Prairie, this is wild:

I was volunteering at an animal sanctuary. It had domestic and exotic animals and in a couple pens they lived together. A few of us were going to work on an enclosure that belonged to a border collie and coyote. They would be inside with us. The director warned us not to put anything down because the coyote would pick up and hide anything in reach.
As soon as we get inside, another volunteer put down tools to fix the fence and the coyote picked up a spool of wire three adult humans had to work together to get it back.
Shortly after that I was weeding when I felt my cargo shorts snag on something. I mindlessly reach down to free myself and my hand finds the coyote’s face. It was pulling hand pruners out of my pocket. The coyote pickpocketed me.

Kat Walker, I’d watch this:

I grew up on a small hobby farm, and my Dad liked to get up early on weekends to go to swap meets and buy pigeons for his increasingly-worrisome pigeon collection One day, my little sister Zoe tagged along with him, and when she came back, she had a baby turkey she declared was going to eventually be our Thanksgiving supper. Knowing how much Zoe loved animals, literally no one believed her, and by the end of the day the turkey was named Turk and was a beloved family pet.
Turk was a super tame and chill turkey. She also had no damn idea that she was a turkey. We didn’t have any other turkeys, or even animals similar to turkeys, so for two years Turk spent a few months rotating through different groups of animals, trying to figure out what she was.
First, she tried to be a human. She tried following us into the house, she tried eating our food, she tried doing what we were doing. This attempt was probably her shortest.
Next, she tried to be a duck. She’d splash into the water and try to swim, terrifying all the other ducks, she’d try to go into their coop and then mope when she couldn’t fit, she made weird squawking noises that were her attempts to quack. Obviously, it was getting nowhere.

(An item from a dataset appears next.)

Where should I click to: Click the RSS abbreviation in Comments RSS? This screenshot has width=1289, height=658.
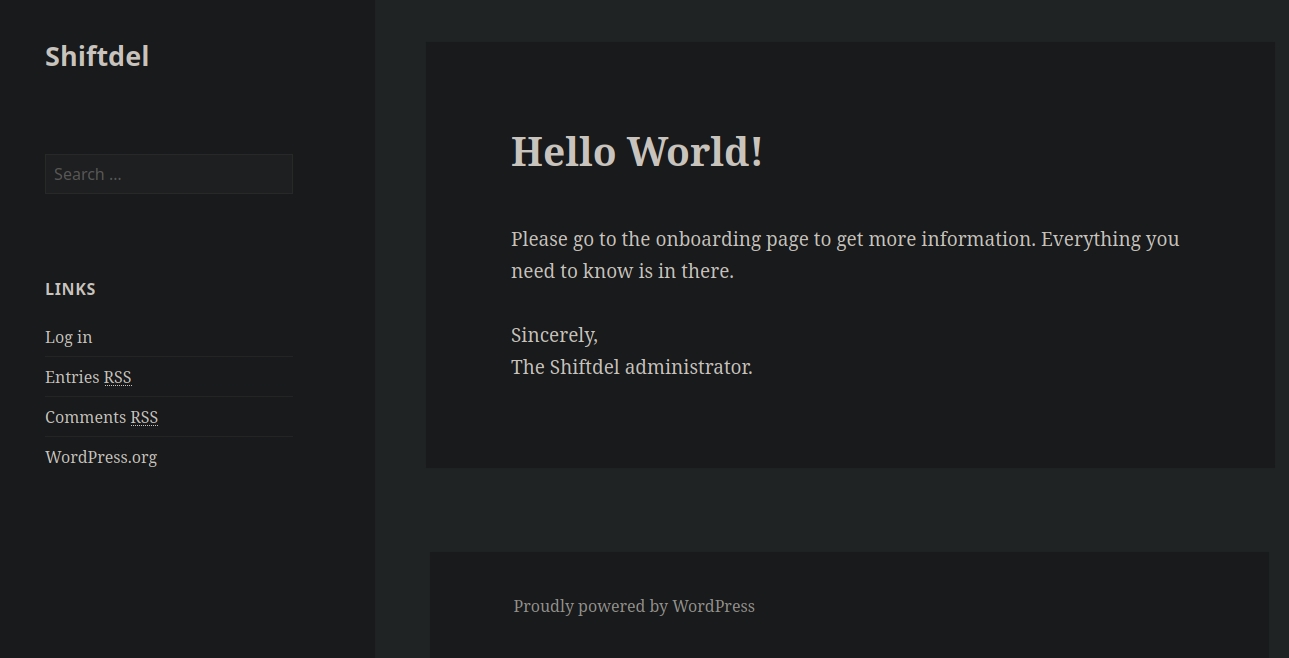pos(144,417)
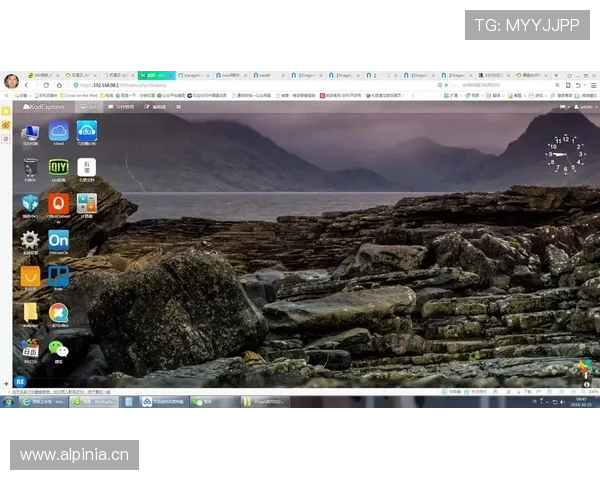
Task: Open the Trello board icon
Action: (x=58, y=275)
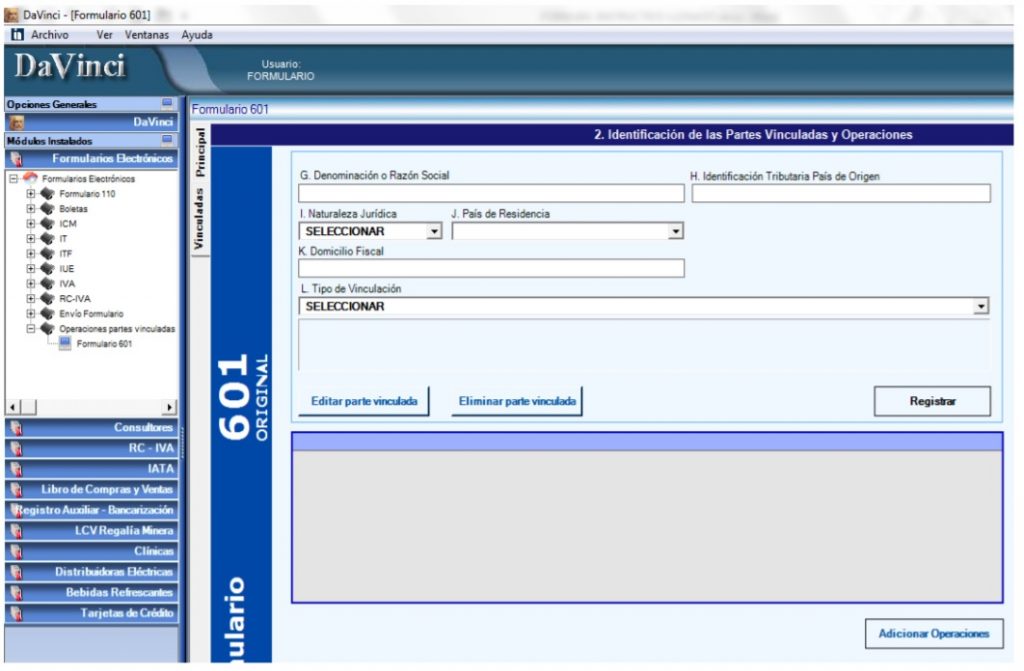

Next, she tried to be a goat. She was about the same size as our pygmy goats by this time, and the goats weren’t afraid of her and didn’t mind if she wandered into their shed. This lasted a fairly long time, and one of the most joyous memories of my life was hearing a turkey repeatedly try to go baa.

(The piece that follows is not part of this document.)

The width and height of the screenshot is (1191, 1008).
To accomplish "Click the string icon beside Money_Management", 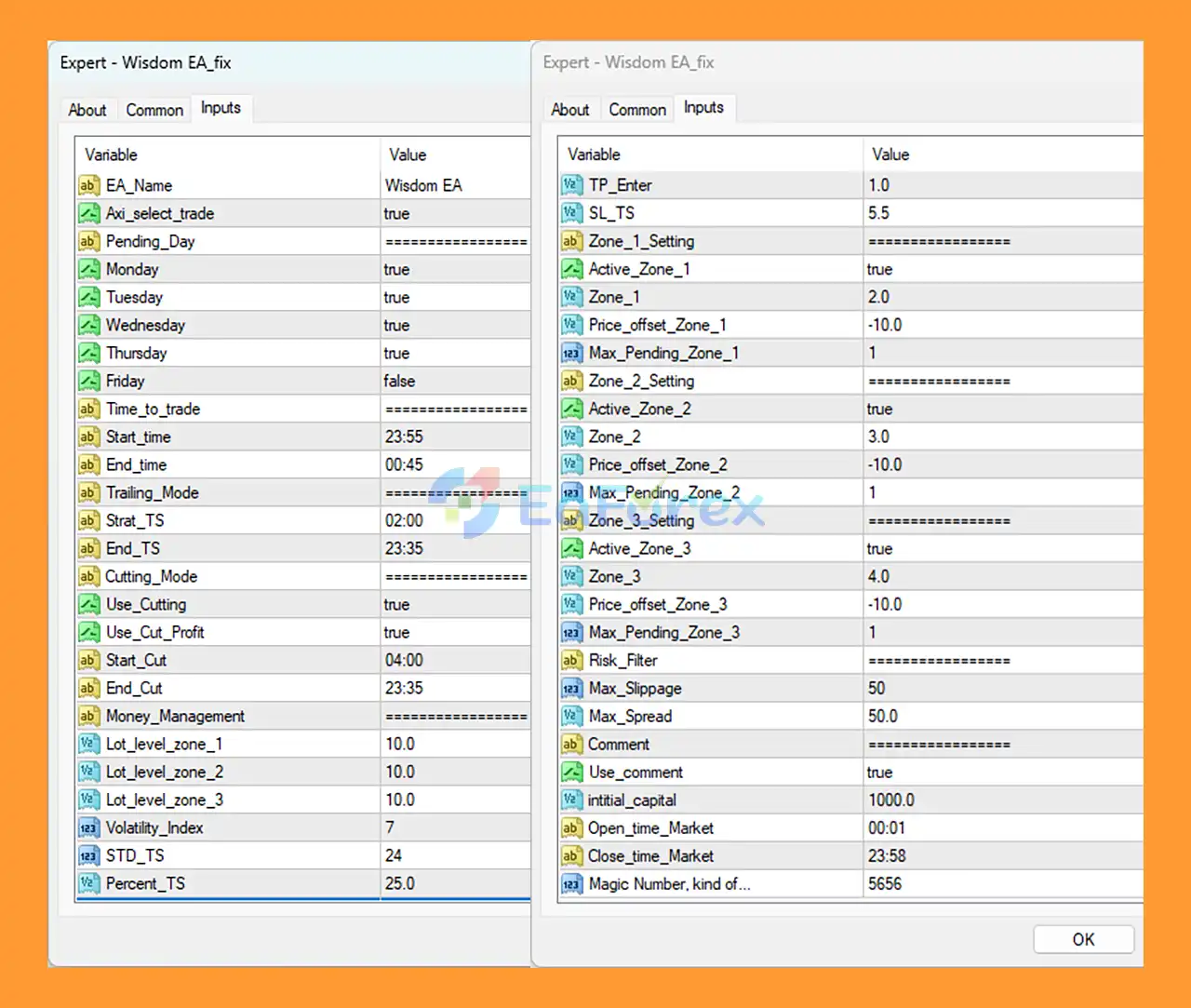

Eventually, she got tired of being a goat and decided to try being a pigeon. She practiced flying and enjoyed perching on top of the pigeon cages (terrifying their occupants), and worked on making her gobble into a soft, peaceful coo.
Unfortunately, she still didn’t fit in. Poor Turk ended up spending a lot of her time alone. But there was a storybook ending waiting for her, complete with a handsome prince.
A wild Tom turkey showed up in the fall, spent a few weeks visiting and seductively inflating at her, and finally one day both Turk and her Beau disappeared. She finally realized she was a turkey all along.